[Start of Attachment]
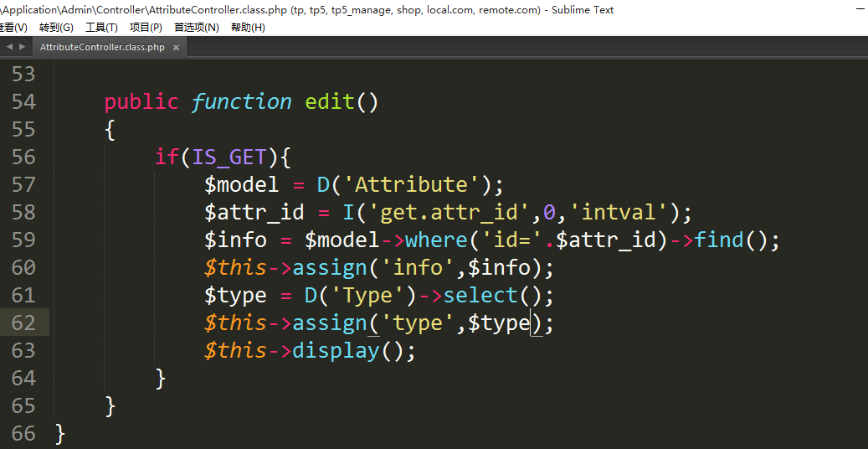Click the previous tab left arrow
This screenshot has width=868, height=449.
click(9, 47)
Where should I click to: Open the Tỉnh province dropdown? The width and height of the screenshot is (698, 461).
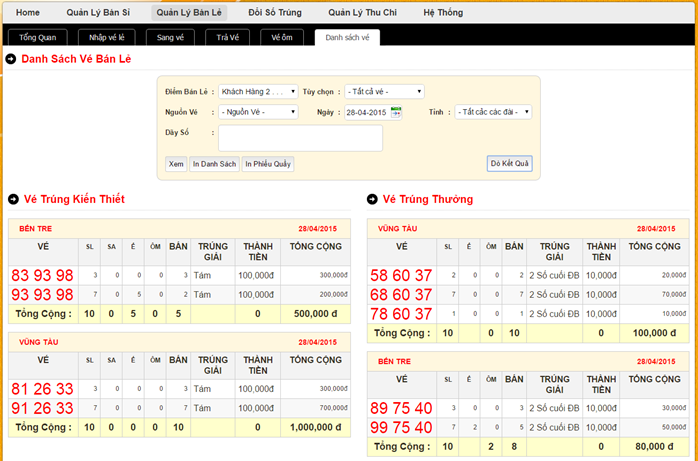(493, 112)
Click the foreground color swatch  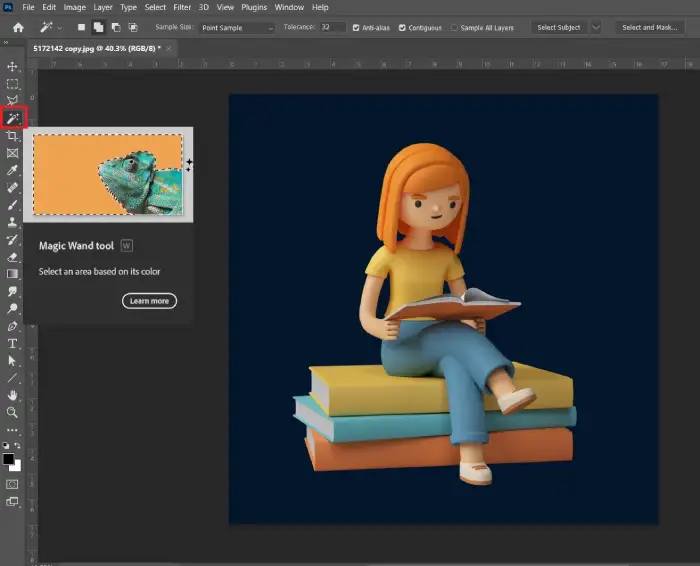pos(8,458)
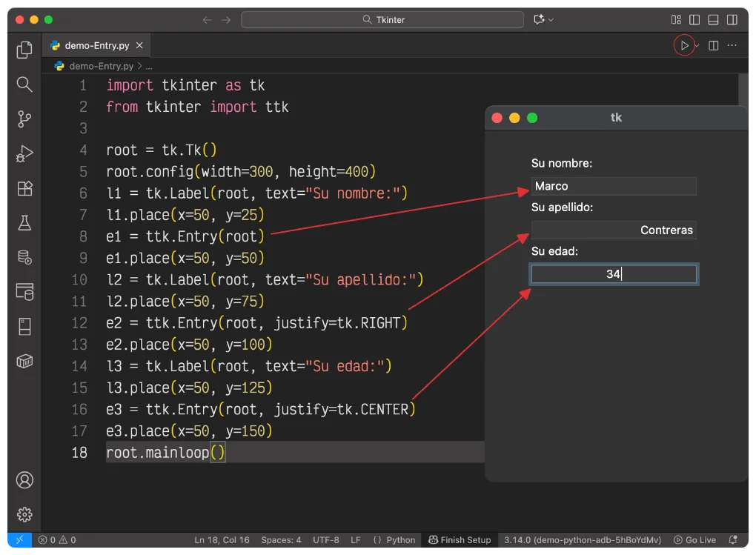The height and width of the screenshot is (555, 756).
Task: Open the UTF-8 encoding selector
Action: click(x=326, y=540)
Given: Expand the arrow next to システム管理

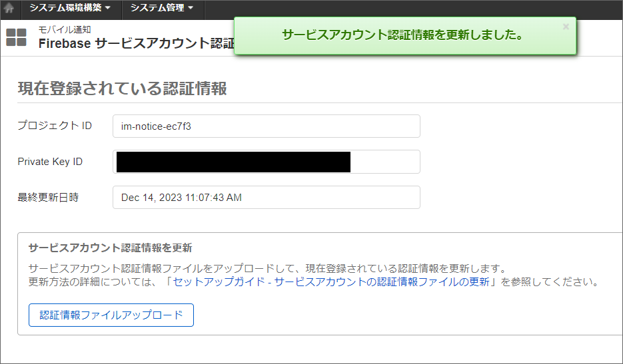Looking at the screenshot, I should 191,8.
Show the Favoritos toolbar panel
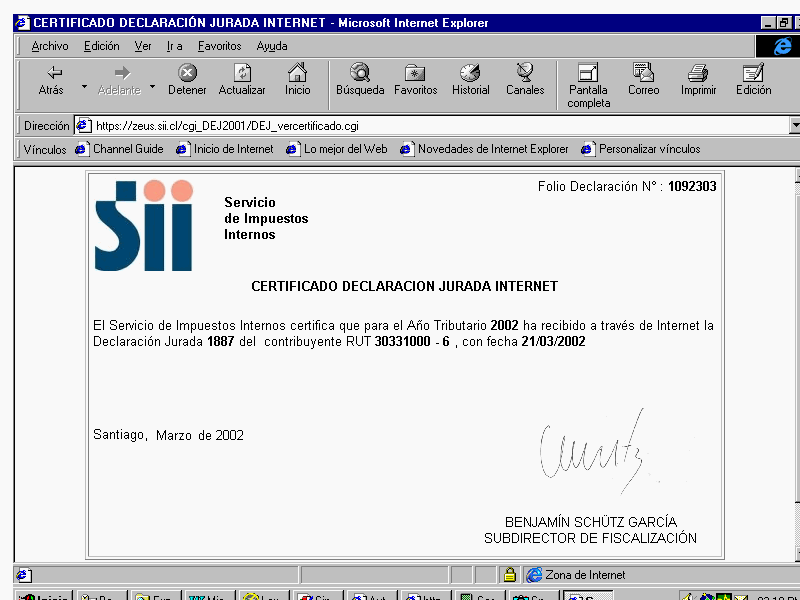The width and height of the screenshot is (800, 600). click(415, 80)
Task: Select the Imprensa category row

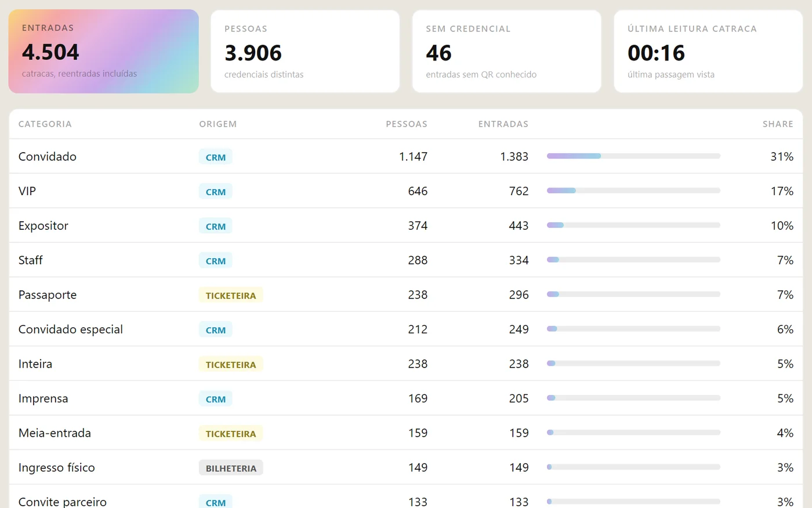Action: 406,398
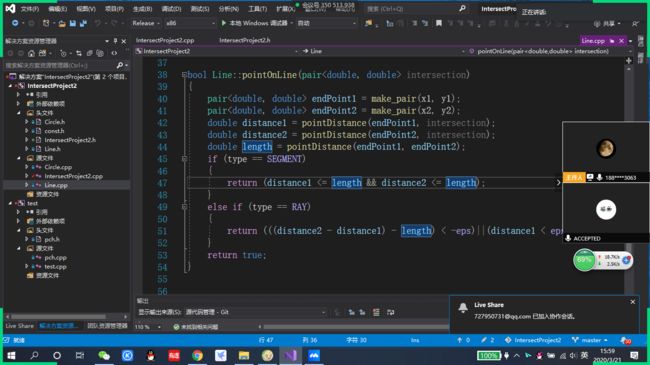Click the Home icon in Solution Explorer

coord(32,53)
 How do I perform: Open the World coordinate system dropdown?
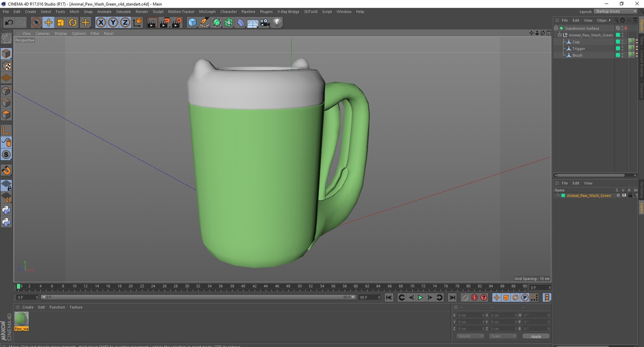(470, 336)
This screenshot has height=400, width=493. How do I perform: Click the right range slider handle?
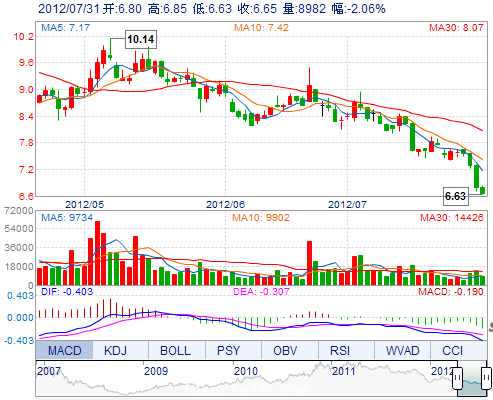[x=486, y=378]
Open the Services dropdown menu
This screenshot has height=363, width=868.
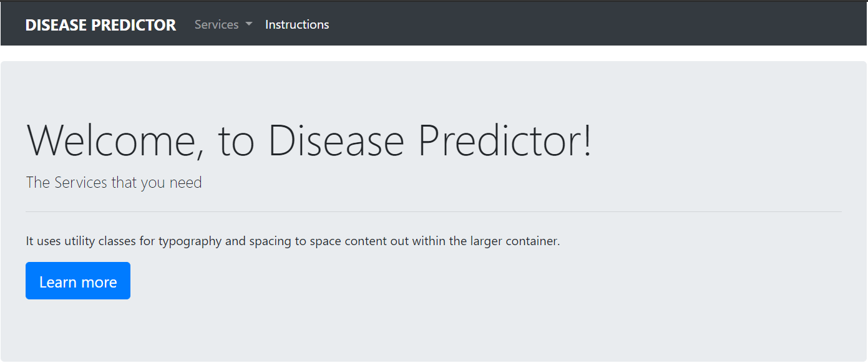pos(223,25)
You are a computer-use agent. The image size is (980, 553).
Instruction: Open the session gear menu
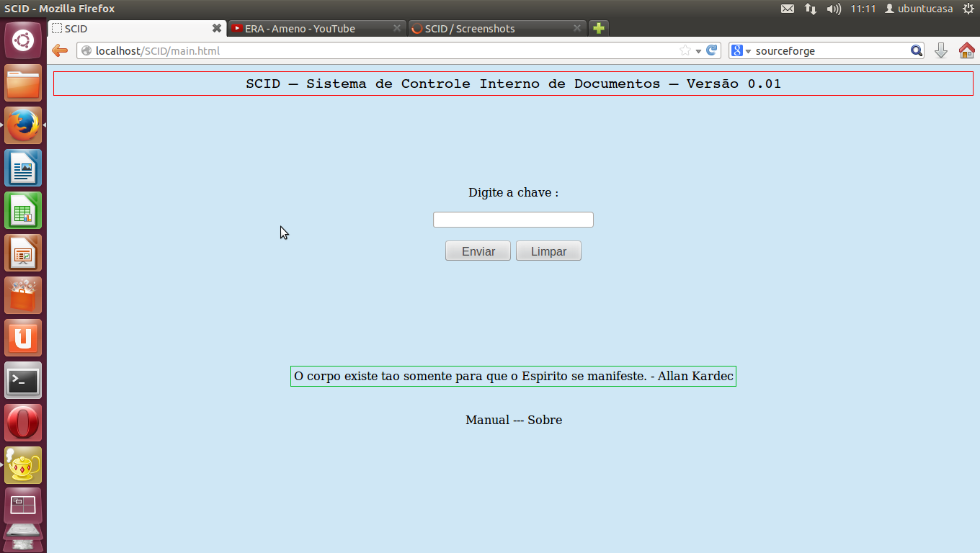coord(968,9)
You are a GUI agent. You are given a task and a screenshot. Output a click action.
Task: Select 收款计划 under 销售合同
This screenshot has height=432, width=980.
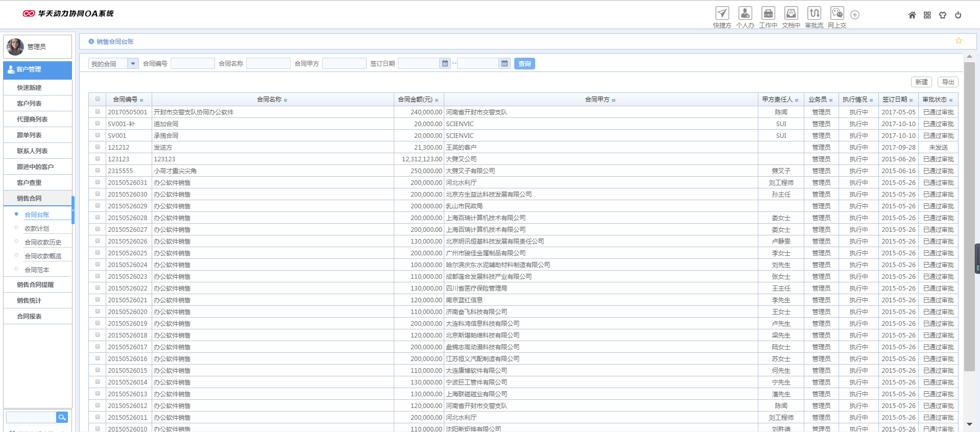37,229
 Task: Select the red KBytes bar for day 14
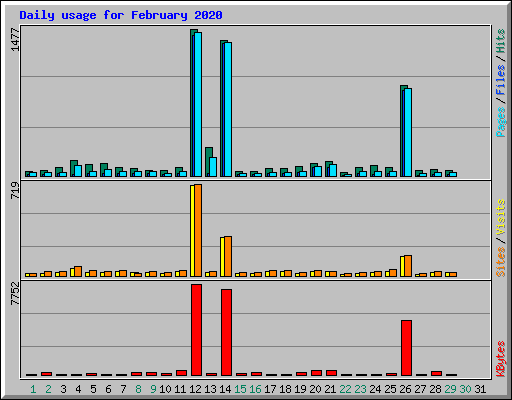click(x=226, y=332)
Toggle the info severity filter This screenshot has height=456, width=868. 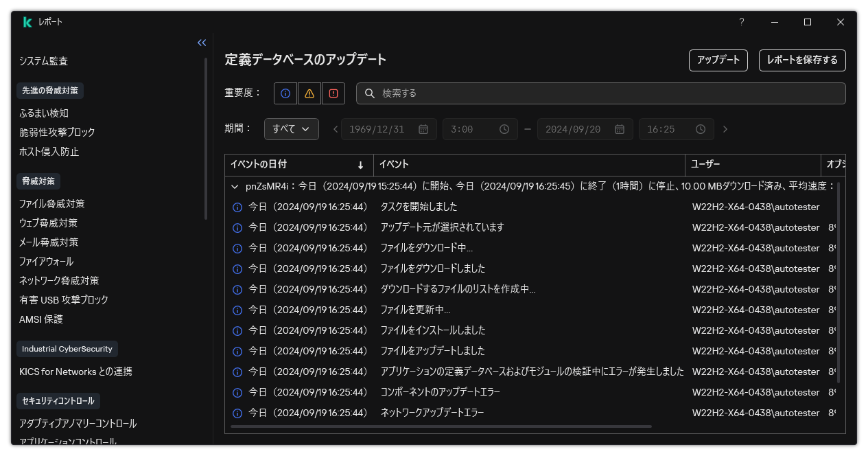pos(285,93)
[End of Attachment]
## EXERCISE REQUIREMENTS
When copying from the data above, begin at the line containing "How do I perform: Open" and end at the line containing "You are a computer-use"; return those lines exactly and leave all pictures behind.

## RESPONSE TO THIS TASK
 How do I perform: Open the World coordinate system dropdown?
(470, 336)
This screenshot has height=400, width=493. How do I perform: Click the right range slider handle?
[x=486, y=378]
Open the Services dropdown menu
This screenshot has height=363, width=868.
pos(223,25)
You are a computer-use agent. The image size is (980, 553).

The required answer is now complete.